I had an ATC-600 GX1 for a little while. I had high hopes for it because of the fact that it took a full ATX power supply, had space for a couple of optical drives and a couple of hard drives, and allowed full-height cards.
The problem? It didn't live up to its promise, at least not for me. First, the case is (to me) a complete PITA to work in. Just about anything you do means that you have to remove the 6 tiny screws holding on the top reinforcing bar (which, by the way, blocked most of the airflow for my NV7M/PAL 8045/L1A setup). The drives were just as difficult to install and work with. Cooling was pathetic, stock is 3 60mm fans. To me, 60mm fans are a waste; to get any of them quiet enough to be bearable means that they no longer move enough air to be worthwhile. Airflow for the 60mm fans on either side of the case were impeded on the one side by the stamped "grill" in the case, and on the other they were less than an inch from the side of the drives. And not in a good way, they were basically useless. The rear 60mm did a great job of moving air away from the back side of my video card, but not much else. It was too far from my northbridge or CPU to include either of them in the airflow. I ended up cutting another 60mm hole in the rear panel (nerve-wracking on a brand new $220 case with very little room for error) right next to the stock hole, and that helped a bit. A very little bit, like 2C CPU temps. As you can tell, it just wasn't the right case for me.
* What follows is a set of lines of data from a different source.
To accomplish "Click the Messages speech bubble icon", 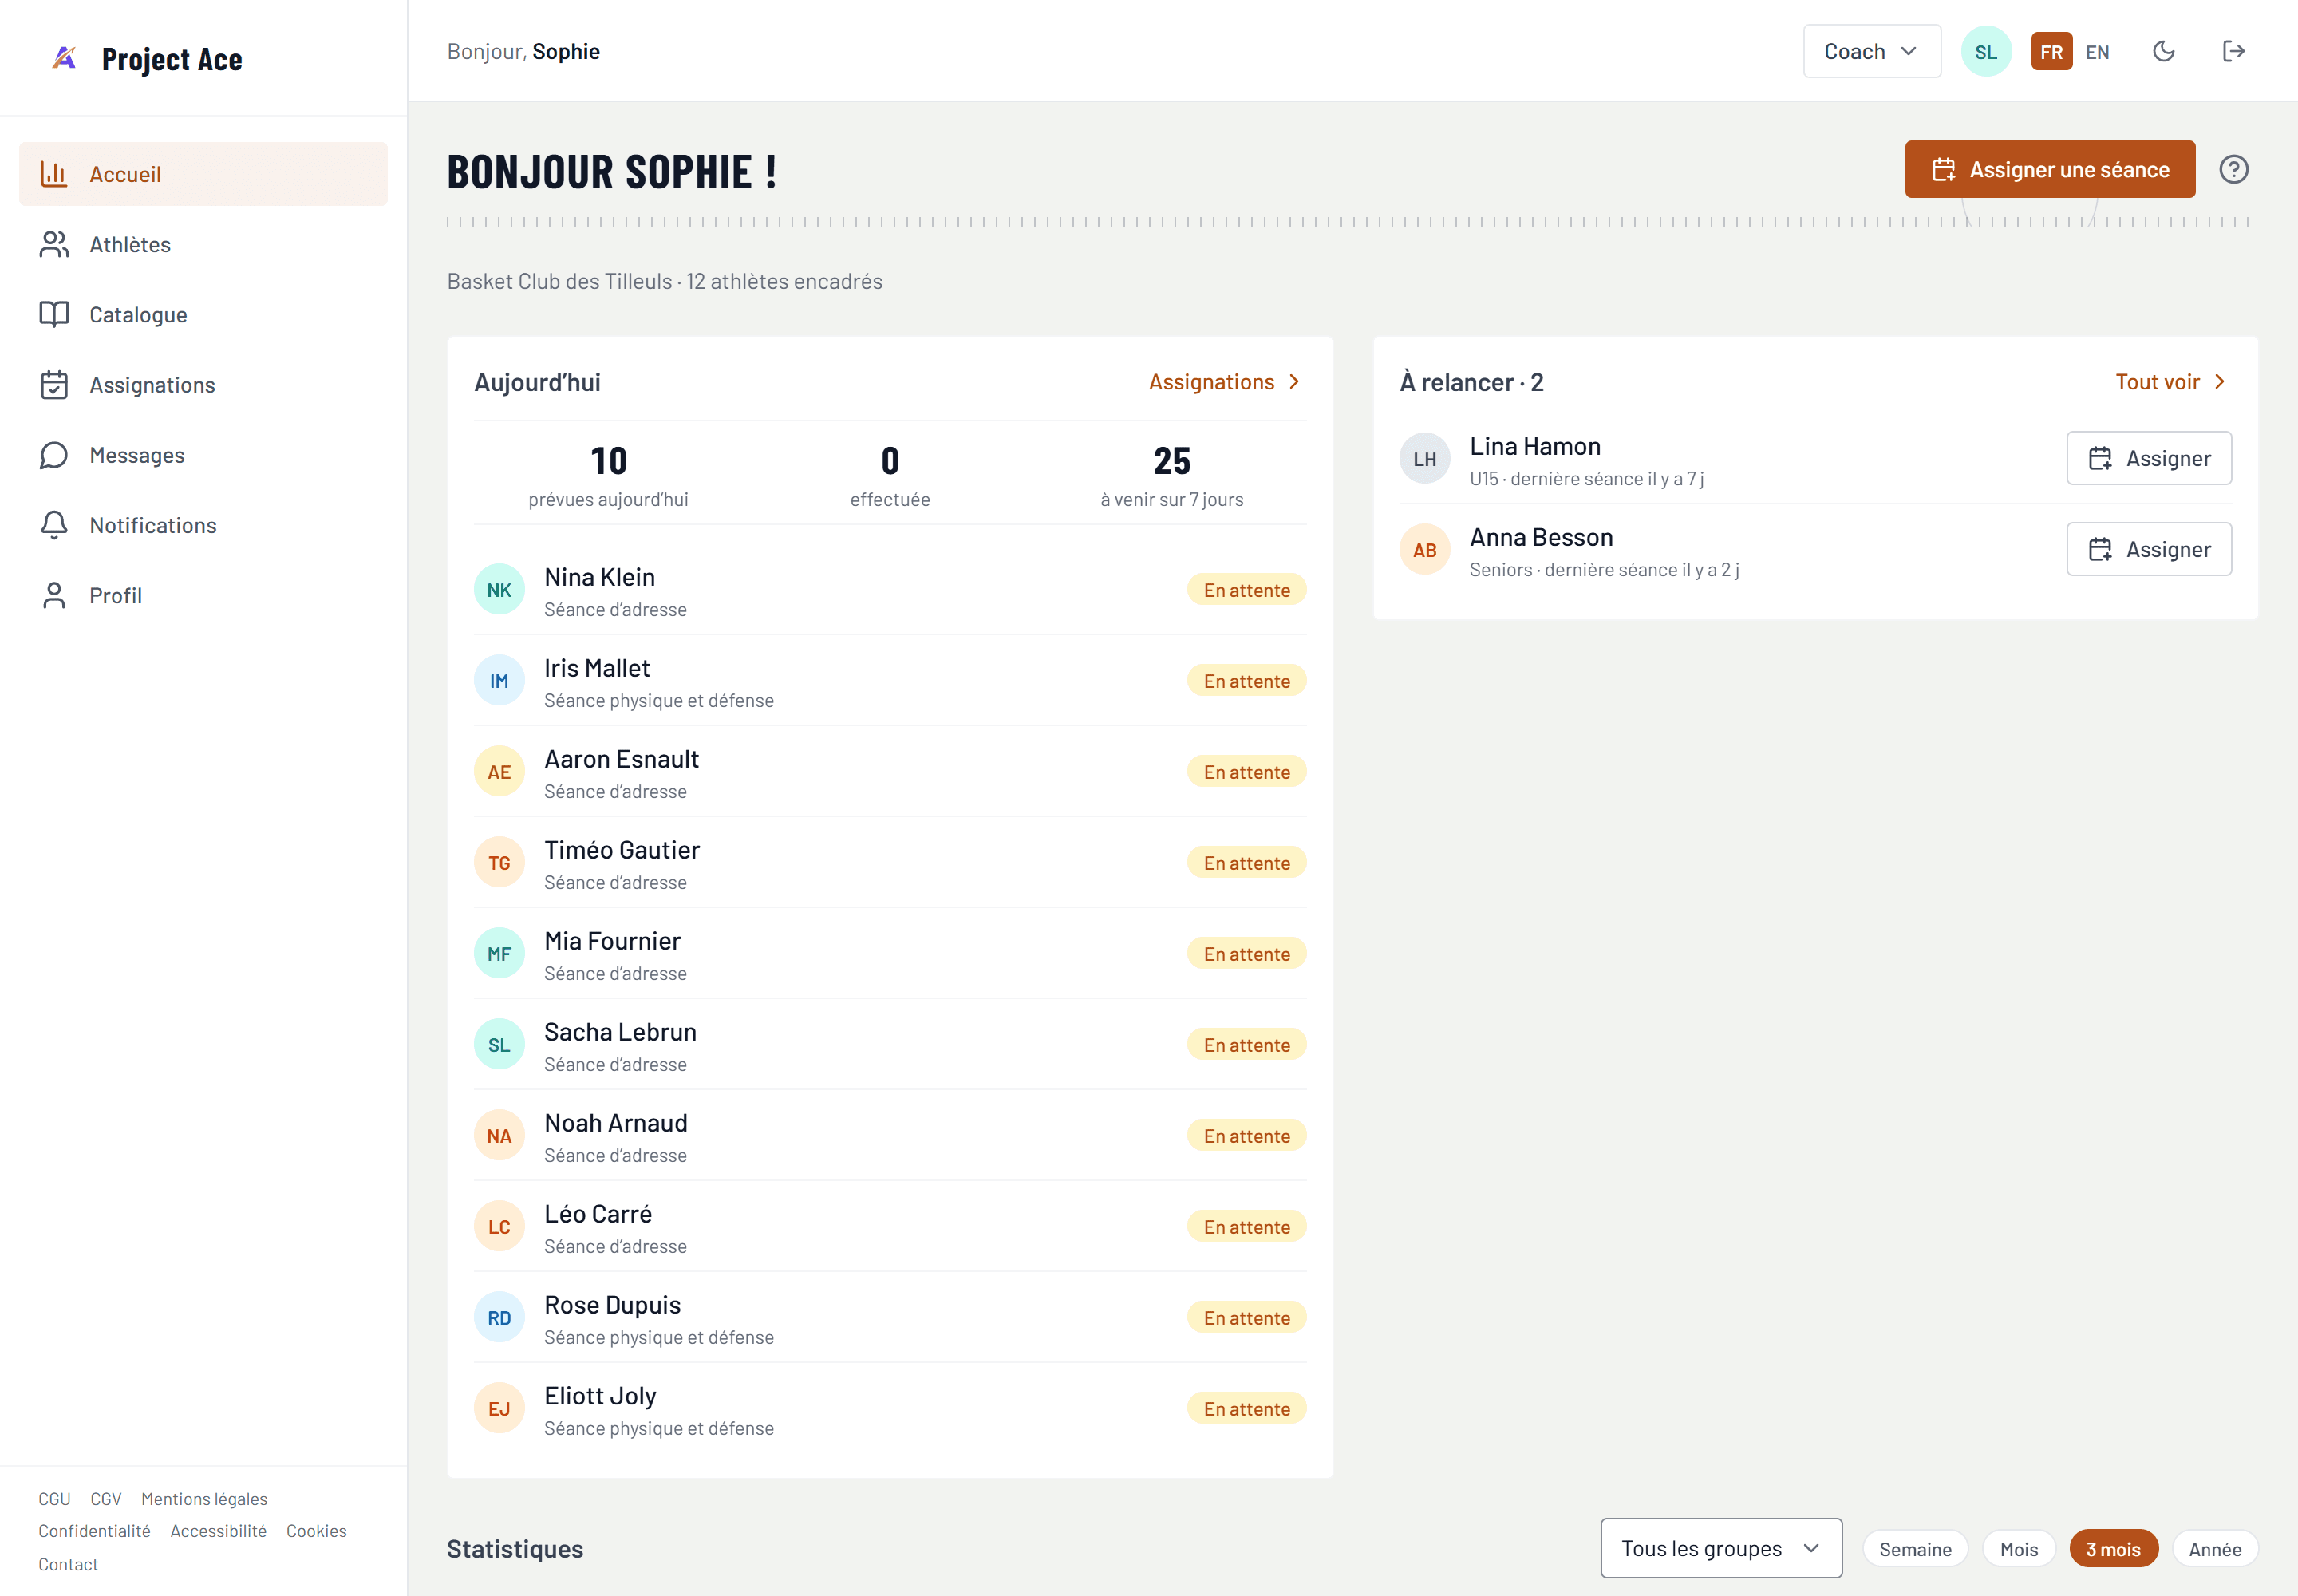I will 54,455.
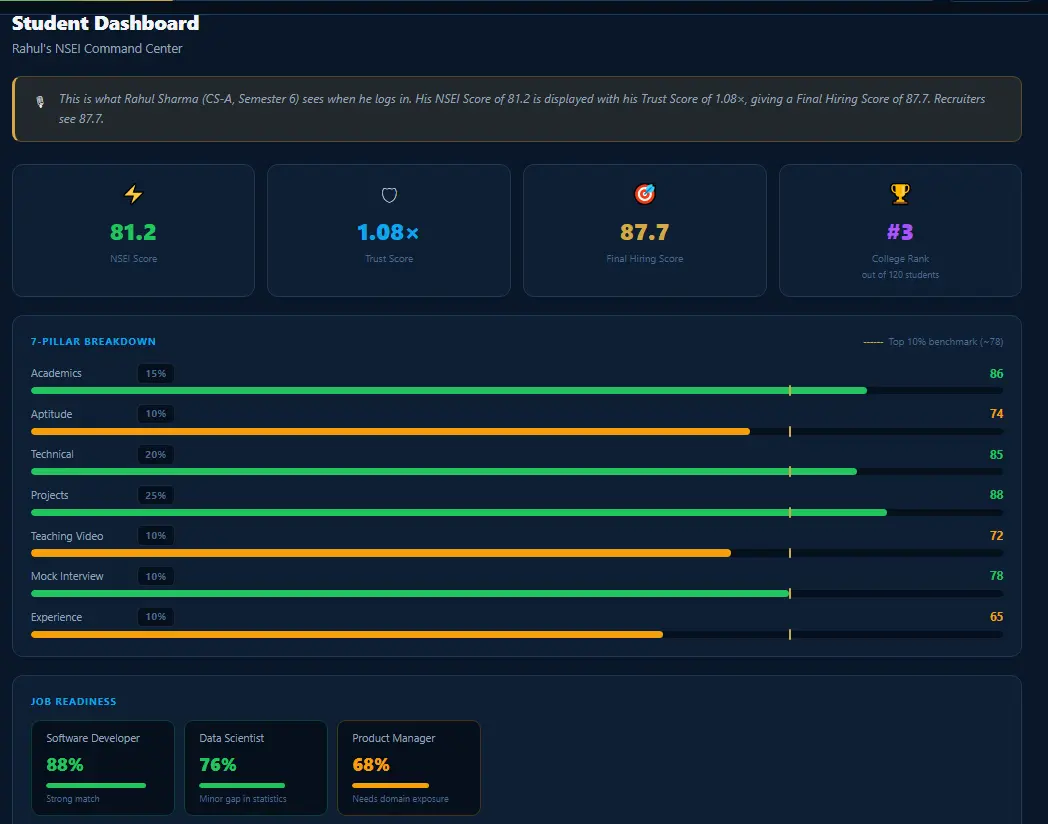Click the Projects 25% weight badge
The image size is (1048, 824).
(156, 495)
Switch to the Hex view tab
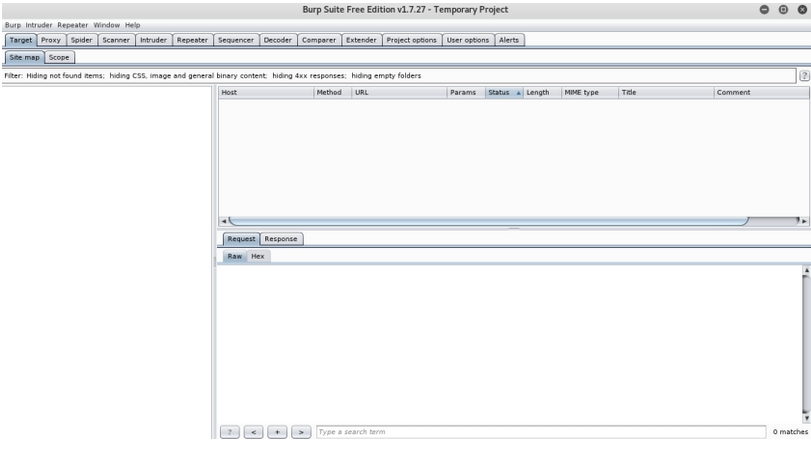 tap(258, 256)
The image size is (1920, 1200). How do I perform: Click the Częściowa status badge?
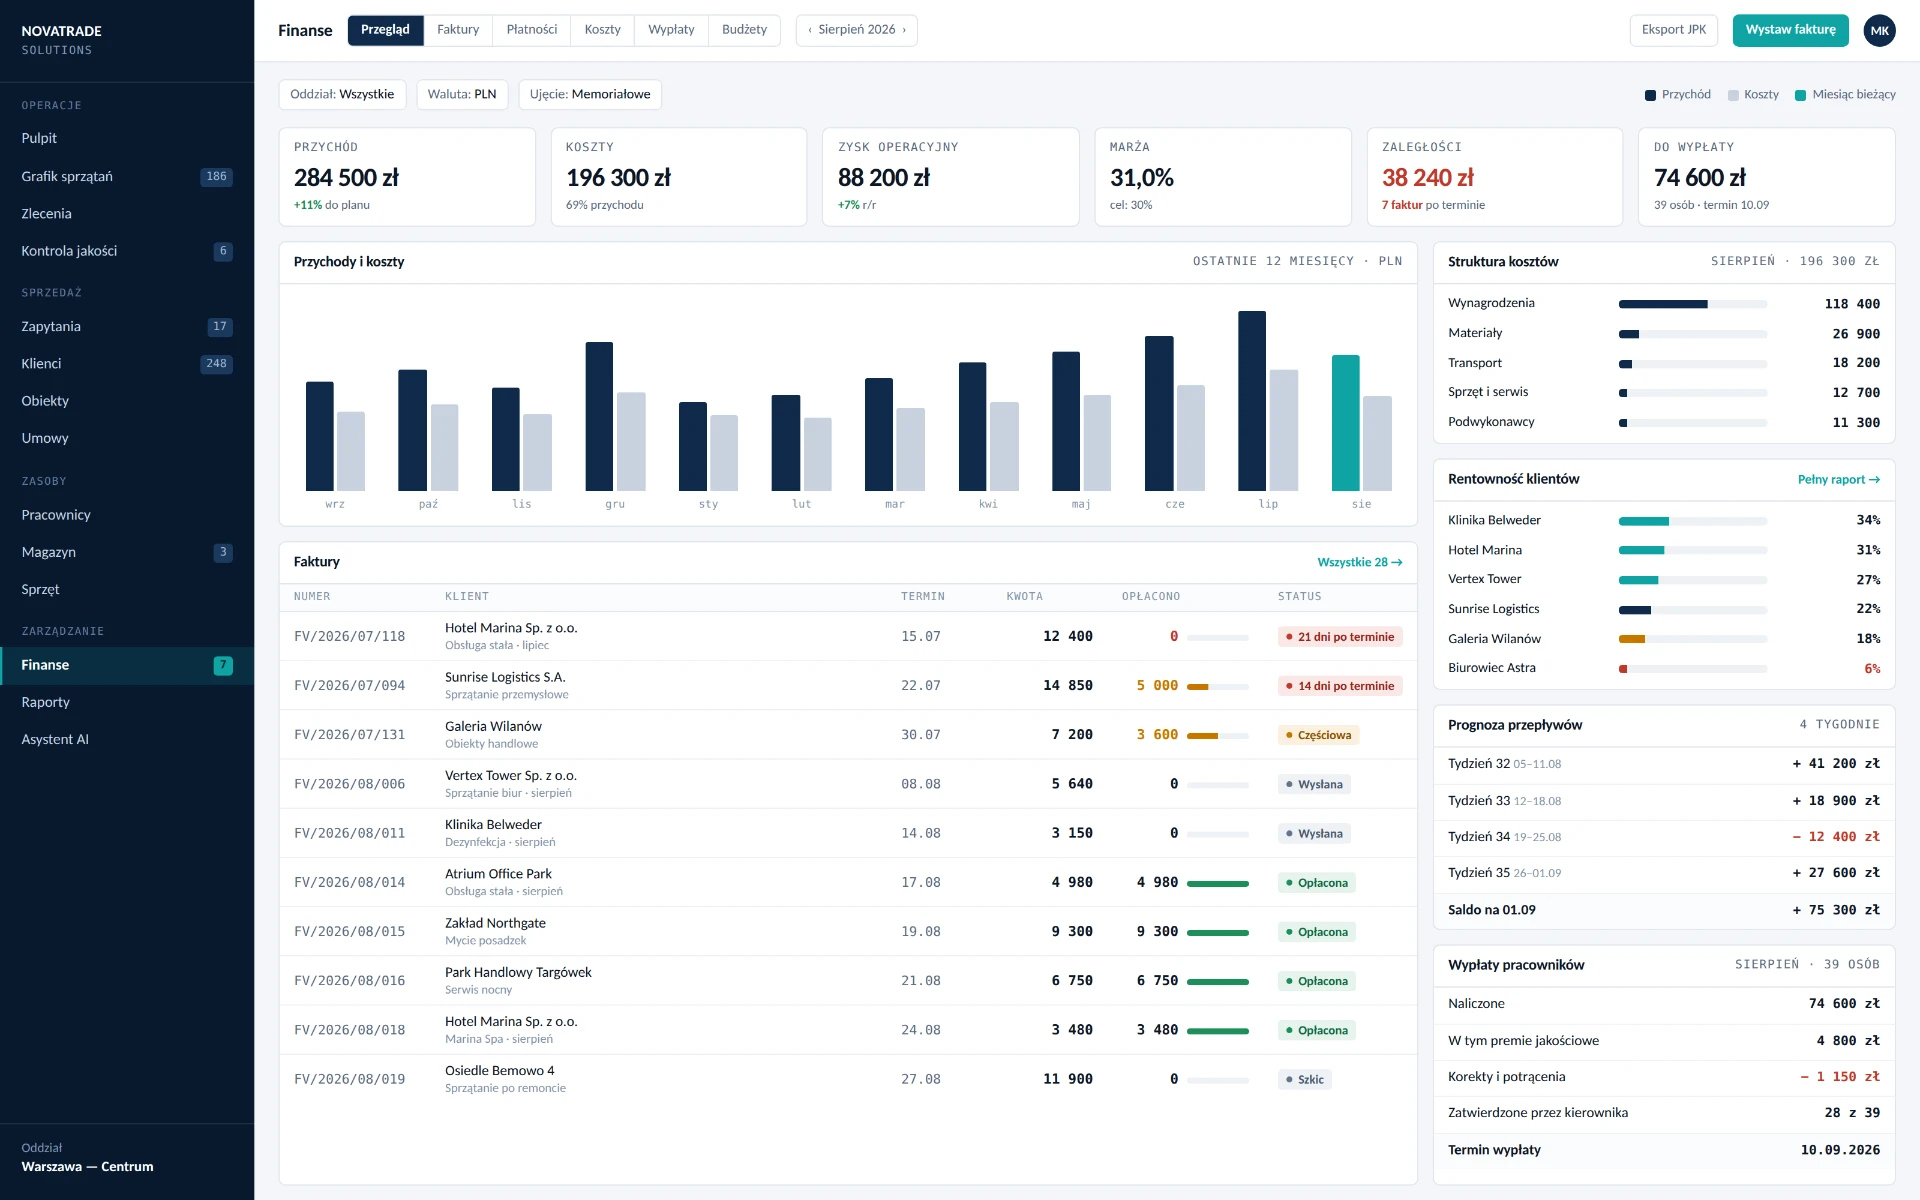point(1318,735)
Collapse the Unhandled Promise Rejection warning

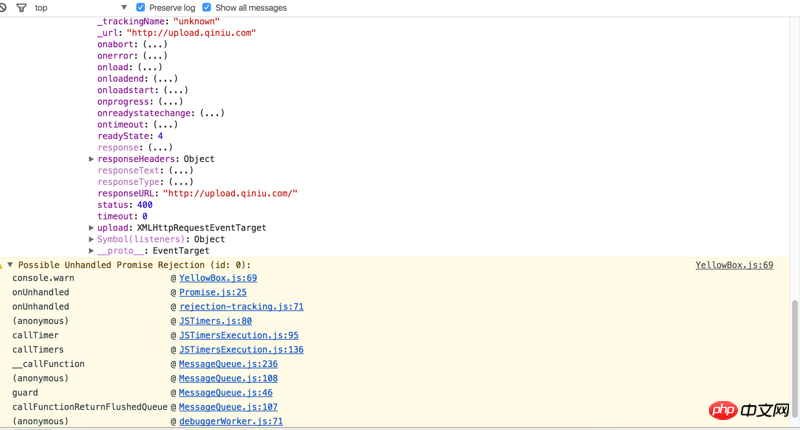coord(11,265)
However, if you have a decent budget and are content with the lower power CPU's like the C3 or Tualatin, it might make a decent HTPC system. If I had a decent budget, I would use this case with an Epia M 6000, 3 VERY quiet 60mm fans, a Nexus PS (or even one of those fanless ones), a single Barracuda V mounted in a silent drive enclosure, and a very quiet optical drive and that's about it, and I would also lock it up so that I wouldn't be tempted to get inside the case and tinker about...because that reinforcing bar really used to piss me off.